Chloe supposed he’d earned the right to condescend. After all, he’d placed highly in the Etemenos Cup. Still, she wondered why he felt the need to antagonize his opponents.
She called up a different angle of the Black Rook's second-round battle with another Oligarchical test pilot, the Quicksilver Angel. Chloe felt spoiled for choice. The arena recorded from literally thousands of cameras so its editors could sell the best footage possible. Chloe – not even a fan, the pit crew had said, and she couldn't call them liars – was a lot more glad of it than she usually would have been: something about the Black Rook's fighting style struck her as odd.
She watched him barely avoid what would surely have been a killing blow from the Quicksilver Angel's bladed wings. The attack still scraped the side of the Black Rook's mecha. Then he lashed out with his sword. The strike didn’t look sound, but when the mecha parted, the Angel seemed to have gotten the worst of it.
Chloe frowned.
How had a glancing blow from a smaller machine done such damage?
The fanfare sounded, but Chloe hardly spared the present battle a glance. Her curiosity compelled her to look at the Black Rook footage from a third angle, this time directly above.
Her vision flashed from past to present.
Rudy had just missed with a pair of punches, claws retracted. He stumbled left from a well-placed shield bash to the chest, but recovered as quickly.
Nonetheless, a few seconds told Chloe what she’d feared.

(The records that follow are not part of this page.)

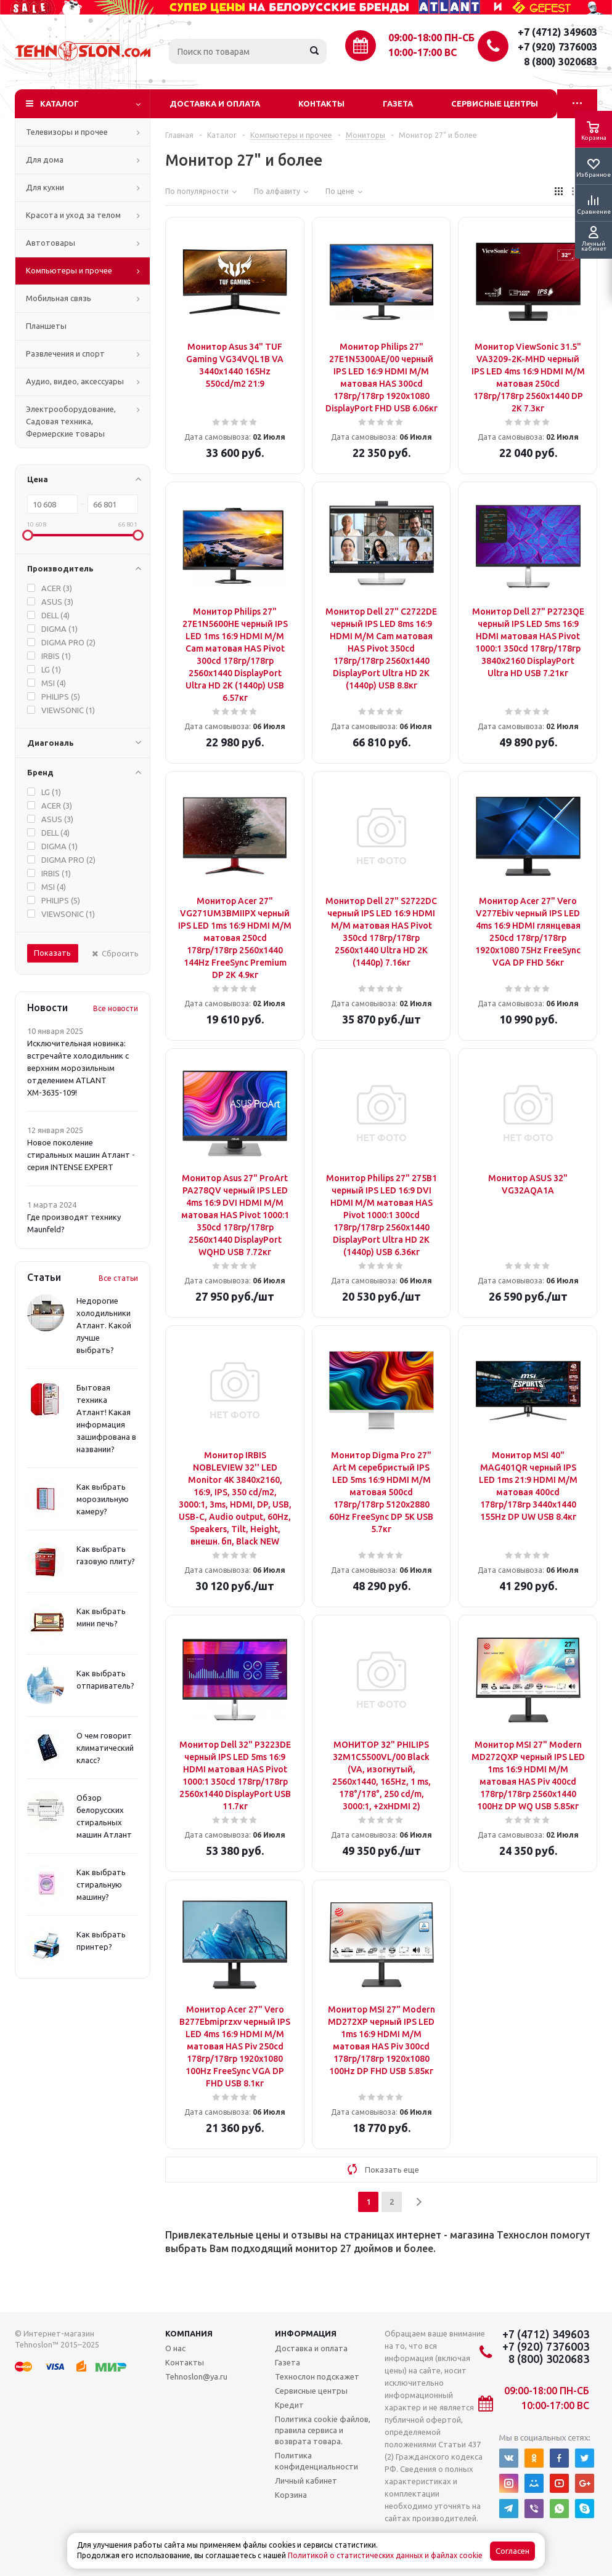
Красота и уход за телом (73, 215)
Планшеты (46, 325)
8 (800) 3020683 (560, 61)
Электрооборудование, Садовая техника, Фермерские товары (71, 421)
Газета (398, 103)
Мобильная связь (58, 298)
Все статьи (118, 1278)
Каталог (59, 103)
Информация (306, 2333)
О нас (175, 2348)
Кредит (289, 2404)
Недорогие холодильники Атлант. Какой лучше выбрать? (103, 1325)
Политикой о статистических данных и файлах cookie (385, 2555)
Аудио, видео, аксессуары (75, 381)
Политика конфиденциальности (316, 2461)
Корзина (291, 2494)
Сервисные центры (494, 103)
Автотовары (50, 242)
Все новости (115, 1008)
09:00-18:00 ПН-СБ (431, 37)
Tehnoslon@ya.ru (196, 2376)
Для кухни (45, 187)
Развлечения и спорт (65, 353)
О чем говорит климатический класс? (105, 1747)
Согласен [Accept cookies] (512, 2551)
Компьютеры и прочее (69, 270)
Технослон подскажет (317, 2376)
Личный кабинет (306, 2480)
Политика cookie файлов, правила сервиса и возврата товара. (322, 2430)
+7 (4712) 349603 (557, 32)
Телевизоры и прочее (67, 131)
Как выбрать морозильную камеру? (102, 1499)
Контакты (321, 103)
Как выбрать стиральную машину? (101, 1884)
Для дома (44, 159)
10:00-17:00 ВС (422, 52)
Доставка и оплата (214, 103)
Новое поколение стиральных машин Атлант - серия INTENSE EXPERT (81, 1154)
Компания (189, 2333)
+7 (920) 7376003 (557, 46)
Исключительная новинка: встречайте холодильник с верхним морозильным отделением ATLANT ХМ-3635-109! (78, 1068)
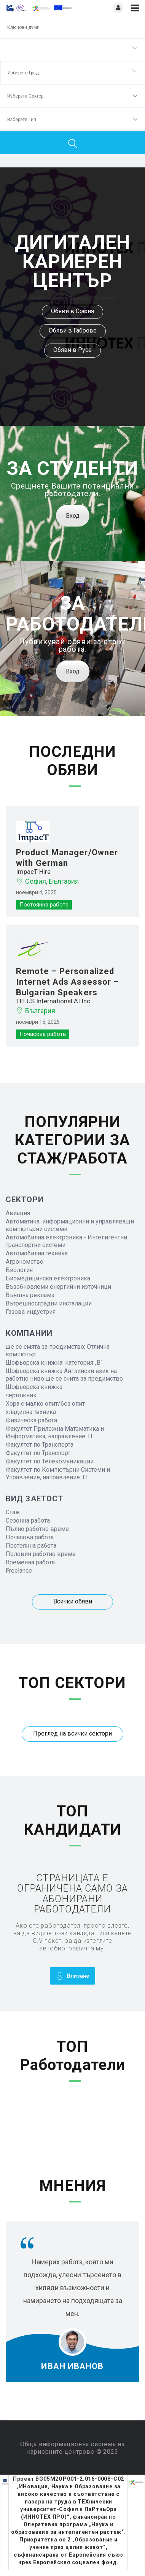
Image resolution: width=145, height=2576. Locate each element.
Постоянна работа (31, 1545)
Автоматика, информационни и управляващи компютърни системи (70, 1225)
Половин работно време (41, 1554)
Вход (73, 515)
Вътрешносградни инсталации (49, 1303)
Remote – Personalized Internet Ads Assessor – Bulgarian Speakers (67, 981)
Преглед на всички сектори (72, 1733)
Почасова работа (30, 1537)
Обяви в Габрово (73, 330)
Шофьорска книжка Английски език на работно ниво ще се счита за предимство (64, 1374)
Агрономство (24, 1261)
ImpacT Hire (33, 871)
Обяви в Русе (72, 349)
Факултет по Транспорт (38, 1453)
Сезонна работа (28, 1520)
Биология (19, 1270)
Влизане (72, 1975)
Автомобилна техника (37, 1253)
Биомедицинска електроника (48, 1278)
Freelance (19, 1570)
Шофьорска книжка (34, 1386)
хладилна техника (31, 1412)
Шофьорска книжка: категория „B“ (54, 1362)
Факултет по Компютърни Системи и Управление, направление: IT (58, 1473)
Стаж (13, 1512)
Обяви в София (72, 311)
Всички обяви (72, 1601)
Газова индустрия (31, 1311)
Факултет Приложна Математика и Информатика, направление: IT (55, 1432)
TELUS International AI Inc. (54, 1001)
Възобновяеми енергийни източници (58, 1286)
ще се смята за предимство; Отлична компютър (58, 1350)
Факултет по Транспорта (39, 1444)
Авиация (18, 1213)
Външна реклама (30, 1295)
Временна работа (30, 1562)
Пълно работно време (37, 1528)
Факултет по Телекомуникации (50, 1461)
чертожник (21, 1395)
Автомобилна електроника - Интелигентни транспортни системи (66, 1241)
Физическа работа (31, 1420)
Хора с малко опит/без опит (45, 1403)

Somehow, despite the differences in their equipment, the Black Rook had put the Crimson Phoenix on the defensive.
She looked to her recording again.
This time, she clearly saw a glossy black blade merely graze the Quicksilver Angel’s side armor – and saw the armor crumple as though it had been smashed by a destroyer’s anti-mecha cannon.
Rudy snapped a kick at the Black Rook, spun in the air and brought his other leg around.
He missed.
The Rook's blade shot toward the weaker joint armor at the Epee’s leg.